Monday, October 14, 2013

The Plight of Petalweight by T.K. Wade

Oh! What words are there to say, dear Petalweight, when the very essence of love and duty are at stake?! It seems that nothing but nothing will do, and verily, I shall fail for all attempts at its undertaking! Shall I cry to the heavens as I very well did with my thoughts that morning in Clawstone?! Shall such a caterwaul bring me aid of divine origin so that my words will be all the more illustrious?!

Oh Munus, forsake me not! I have finally found myself ensnared within the binding throes of doubt! I fear what lies before me in yonder, glorious abode which surely holds her comely countenance! Whether loves or hated by all whom live among our country, this woman is apart from them all, and my life to hers is but a stark difference than any other combination! This day would always have clashed into destiny!

Hidden within all that wood, and brick, and metal is a vision more beautiful than the Great One himself! To speak her name would cause a stammer brought upon me by my own beating heart! J-J-Jubilee! You see?! It cannot be said without an incessant pounding! I have been reduced to a blatherskite, for my heart has consumed my very talents!

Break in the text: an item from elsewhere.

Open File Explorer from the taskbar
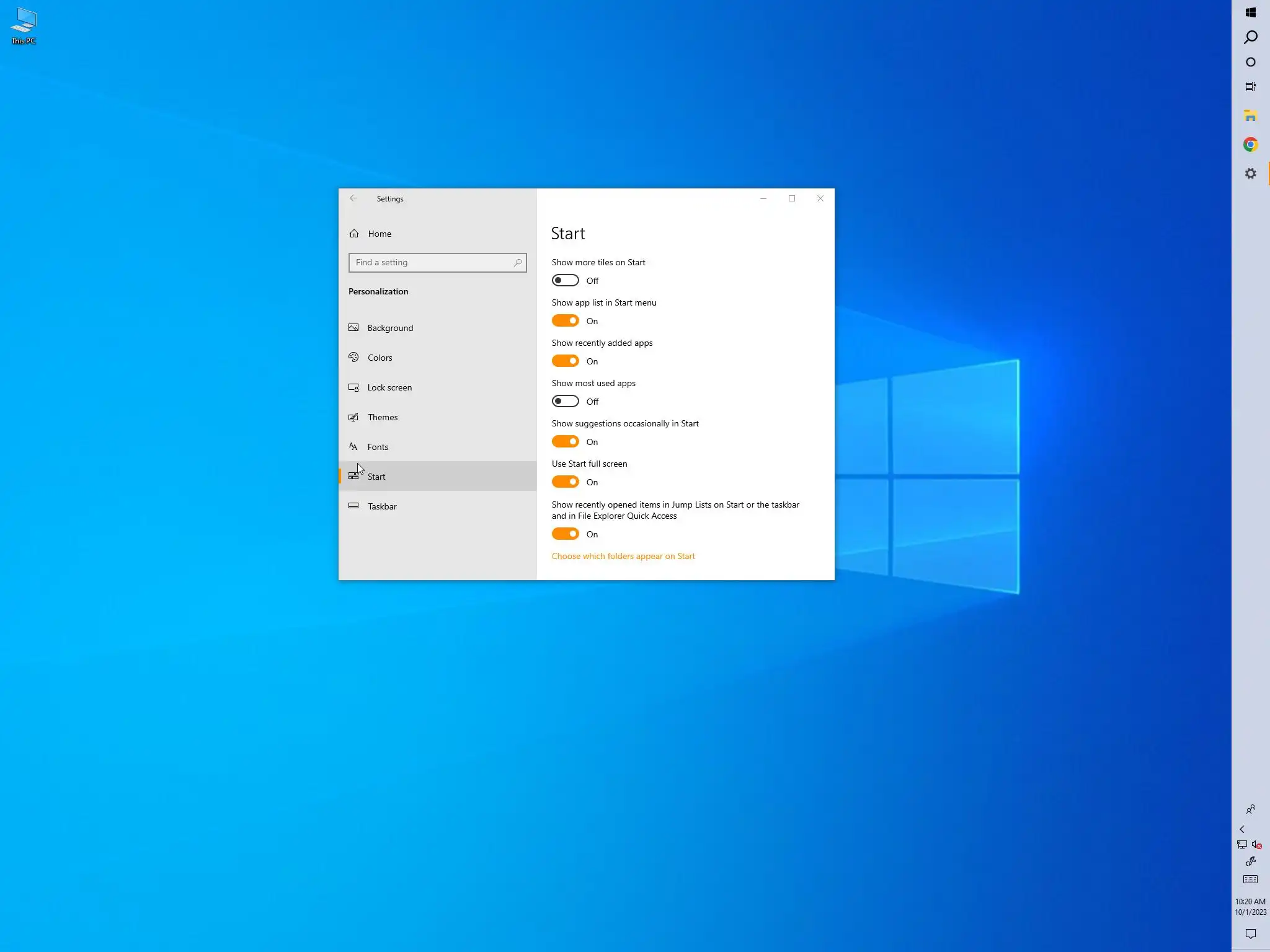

Hist! I am not worthy of her, I fear! I didst partake in the ocean of love, and despite how glorious it was, I threw myself hence into the flames of lust! Meaningless lust! Mooncalf! To find such brilliant reflecting light and drown it with tar and fettered shackles: it is the errand of fools to play the role! Curses to whatever part of this wretched poet that would find his diamond and so cast it to the cliffs for bits of glass! Think no pleasant thoughts of me, oh, worshipers of True Grace!

But I am not the same rodent who has since been driven out of halls of blue flame. I have traveled abroad, I have seen men fight and die, I have explored the world beyond the heavens and have seen more than you might expect. I have made a covenant to a gift-giving mouse of the stars who has granted me far more than any jerboa should possess. This house which lies before me holds my destiny, and this destiny calls the good in me that we must soon dance.

Mock the passage of time with solemn footsteps to my forward clash. Damn the beating of the fevered heart which plagues the actions of someone who must do what he must. The intensity of not knowing. The growing pain of possible rejection. Am I to be crushed by whomever she has chosen over me?

There has been much time. To be sure, this is but a fool’s errand as she should not deserve to be unaccompanied throughout such a lonely life upon the earth. I consider not this man to be a rival but a reaper of the last fruit that I should have taken, and now, it is lost if such a tragedy has occurred. But even through all this, I must confess to her what spirits wrestle within my heart for her–dormant they may have become–but that time has awakened them once more, and the truth must be told.

And as these destinies come to a most certain clatter and chime, I find myself at peace with myself. I shall knock upon this door, and in doing so, speak my heart to this woman so that–at the very least–she will know that I love her.